Happy New Year


“Happy New Year!” I gasped, as a trickle of sweat ran down my cheek.

The man took a long, incredulous look as his car strained up the hill alongside me. I was an unusual sight: a skinny white guy riding a cumbersome five-speed bike up the steepest hill on the island of Barbados in hundred-degree heat on New Year’s Day.

He shook his head and laughed. “All d’bes’ to you!” he said, then pressed the accelerator and left me utterly alone.

Tour companies offered ‘scenic bicycle tours’ of the tiny Caribbean island, but they were a mere 12 kilometers long, and mostly downhill. I wanted a challenge. Barbados is 34 kilometers long and 22 kilometers wide; my goal was to ride through each of the island’s 11 different parishes, each named for a saint, about 100 kilometers in all. It seemed the perfect way to start the year: to circumnavigate an unfamiliar island, with no clue as to how long it might take or what I might find.

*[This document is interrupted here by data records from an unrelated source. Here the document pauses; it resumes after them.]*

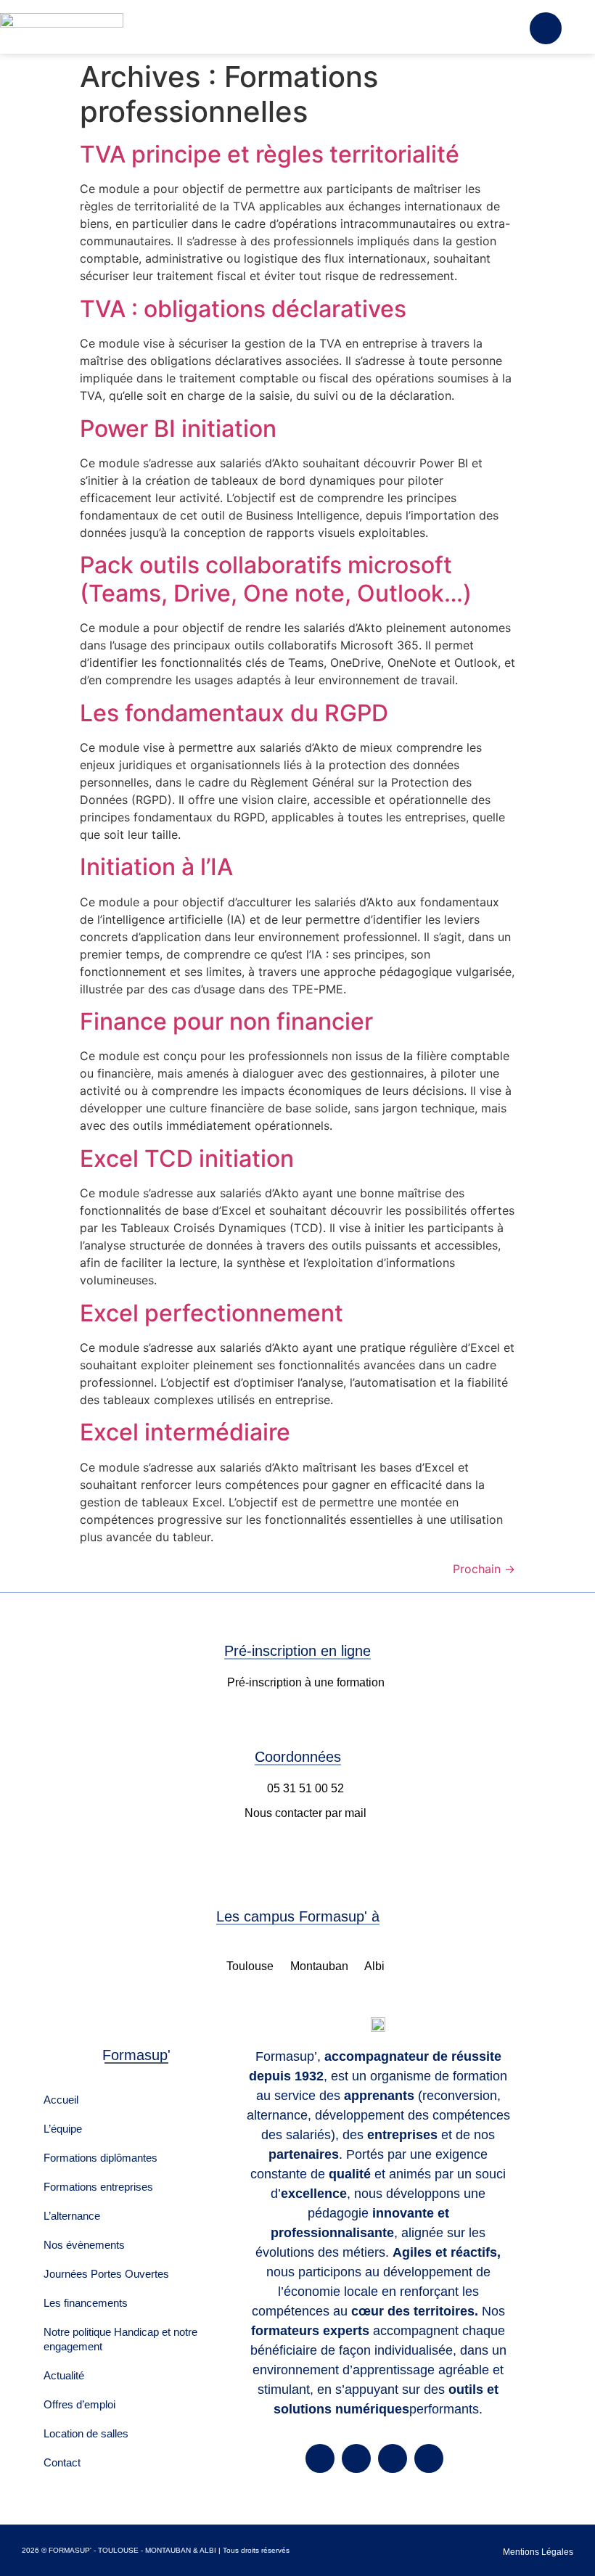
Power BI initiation (178, 428)
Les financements (86, 2303)
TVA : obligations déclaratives (243, 309)
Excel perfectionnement (211, 1313)
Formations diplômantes (100, 2158)
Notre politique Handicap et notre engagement (120, 2339)
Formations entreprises (98, 2187)
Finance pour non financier (226, 1021)
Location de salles (86, 2433)
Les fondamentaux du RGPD (234, 713)
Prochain (484, 1569)
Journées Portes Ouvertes (106, 2274)
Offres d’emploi (79, 2404)
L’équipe (63, 2128)
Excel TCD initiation (187, 1158)
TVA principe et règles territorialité (269, 154)
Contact (62, 2462)
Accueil (61, 2099)
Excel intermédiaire (185, 1432)
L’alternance (72, 2216)
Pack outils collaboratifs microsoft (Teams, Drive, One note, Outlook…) (276, 579)
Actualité (64, 2375)
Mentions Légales (538, 2552)
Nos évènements (84, 2245)
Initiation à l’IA (156, 867)
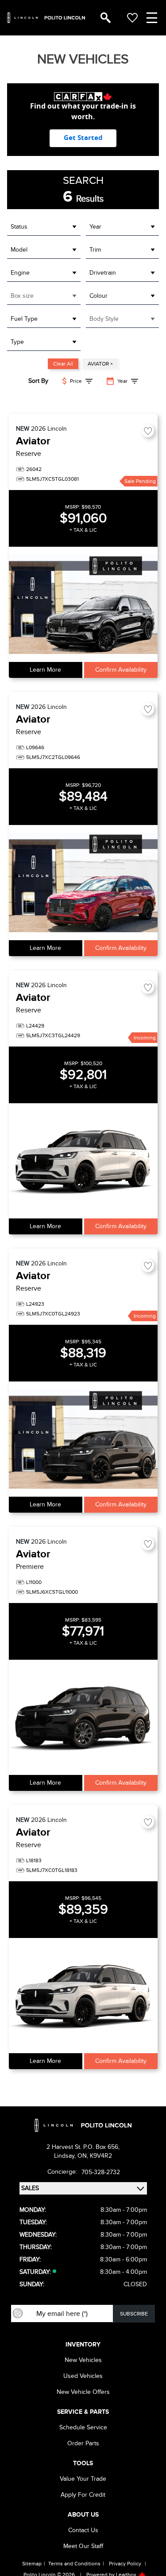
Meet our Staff (83, 2546)
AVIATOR (100, 364)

I set off along Maxwell Main Road through the first parish, Christ Church. The shoulder offered debris of coconut shells, sugar cane husks, squashed paw-paw fruit and seed pods. Traditionally, it was believed that the first visitor on New Year’s Day would bring either good or bad luck the rest of the year. It was particularly lucky if that visitor happened to be a tall, dark-haired man. The first person I saw on New Year’s Day was indeed a dark-haired man, sprawled and snoring gently under a Poinciana tree.

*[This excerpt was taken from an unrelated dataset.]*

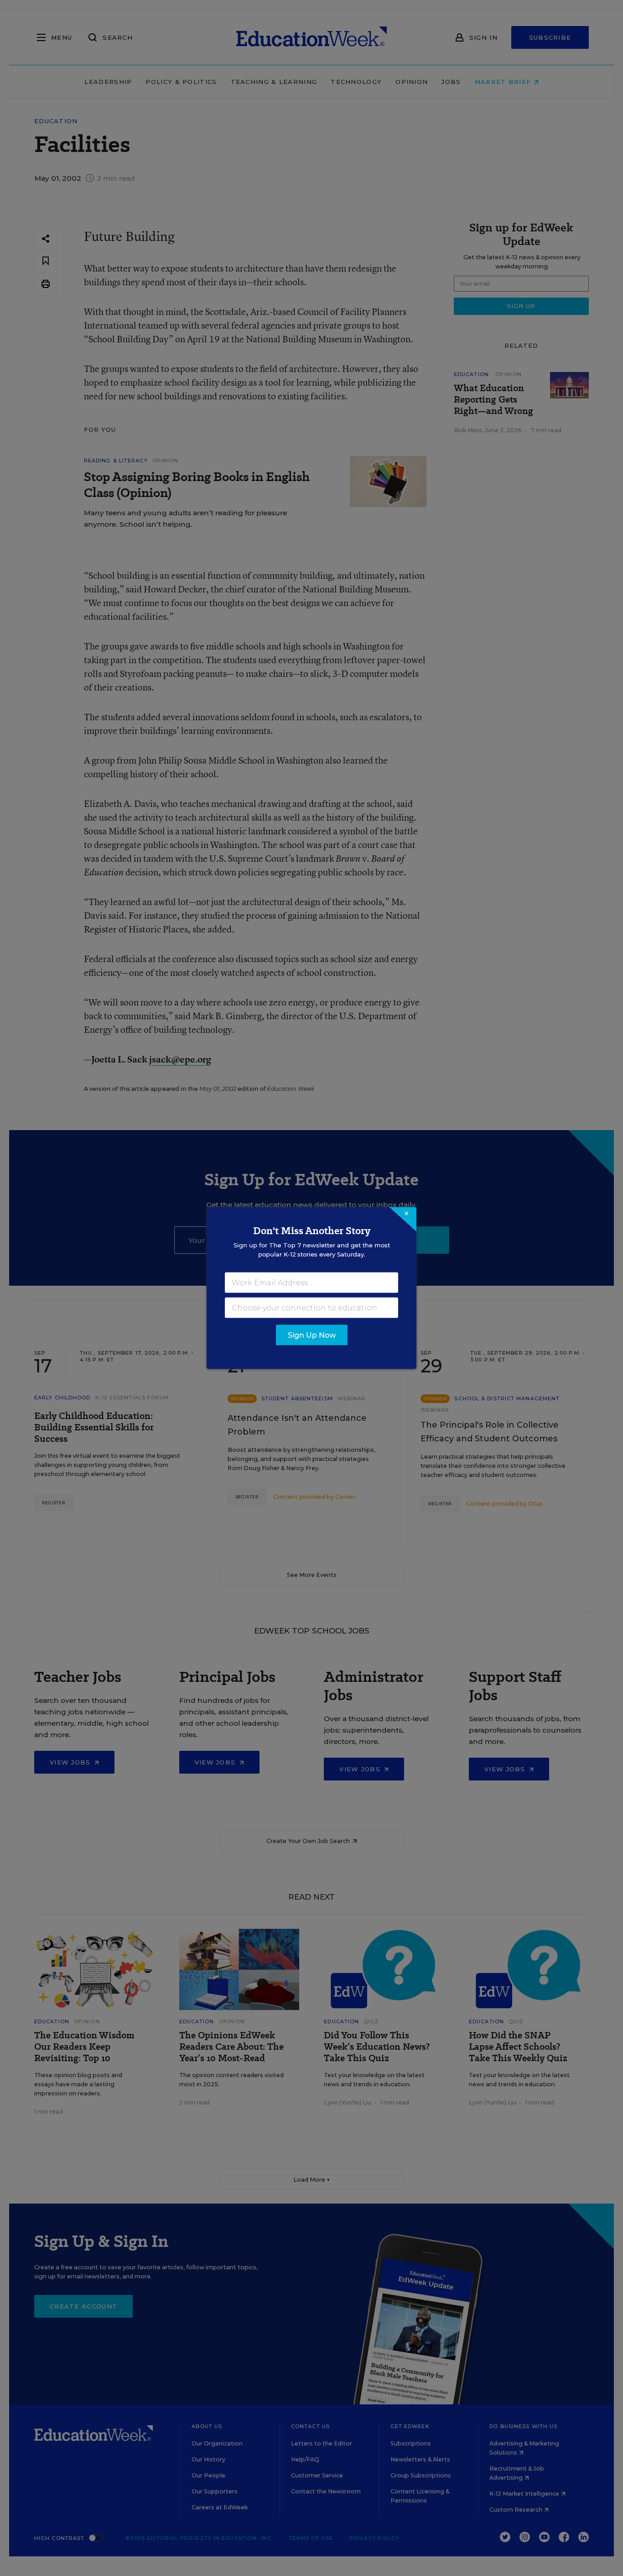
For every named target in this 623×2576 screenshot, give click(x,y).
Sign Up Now (312, 1335)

I circled the Tom Adams roundabout, and soon crossed into the parish of St. Philip. Stopping at a crossroads, I peered at the map, checking my bearings. A man languishing on a front porch, dressed only in tattered shorts, called out.

“Where you wan’ get to?”

“Is this Six Roads?”

“This is Four Roads.”

“Where’s Six Roads?”

“Up the road.”

When I finally found Six Roads, I turned east. Suddenly, the headwind gusted at 30 kilometers an hour. The road surface had been patched, and the patches had been patched. Many intersections lacked signposts, and I soon found myself going in a long, futile circle through the same towns twice over: Greens, Fair View, Woodland, Greens, Fair View, Woodland. It was 9 AM and I felt I’d hardly made any progress at all.

The waves thundered in as I rode along East Coast Road, the temperature at 93 degrees. I was now at the easternmost part of the easternmost island in the Caribbean. “Go, boy!” one elderly woman shouted as I cycled past her. I turned inland and began my ascent to the middle of the island. That’s when I finally faced The Hill.

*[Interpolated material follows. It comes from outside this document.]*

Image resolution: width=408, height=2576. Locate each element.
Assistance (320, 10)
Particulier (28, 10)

Now, when a hill is simply referred to as The Hill, every cyclist knows that’s a bad sign. That means it’s legendarily nasty. It doesn’t need a name, because everyone knows it by reputation. The Hill actually turned out to be a series of seven climbs in succession, each revealed only as I topped the previous one. The ascent went on and on as the temperature rose to 101 degrees. The sweat ran down my face and soaked the front of my shirt. My heart banged in my chest. I was twelve hours into the new year.

The years accumulate, one on another, the most persistent reminder of time’s unrelenting passage. Minutes and hours can be squandered, but we recognize the passage of a full year, because each seems a little shorter. Every year, we make resolutions, because every year we fail to keep them. Only children have no need for resolutions, because they don’t concern themselves with the future or the past.

At the stroke of midnight, we count down from ten and cheer. And what are we cheering? The arrival of another chance? A fresh opportunity? Whatever it is, we take it. Given the choice between an old ghoul with a scythe and a happy baby with a sash around his belly, the choice is easy.

It was a glorious ride down to the Caribbean Sea, where I started. The roads on the west side of the island were so much smoother and straighter that I covered the second half of the ride in only two and a half hours.

I dropped the bike off at the rental shack and went to a bar next door for a Carib beer. A Bajan across the street called out.

“You buy me a beer, man?”

I bought him a beer. “Happy New Year” I said, as I handed it to him. I felt the subtle, intangible presence of good luck.

“All d’ bes’” he called back, as he walked off down the street, into the first day of a brand new year.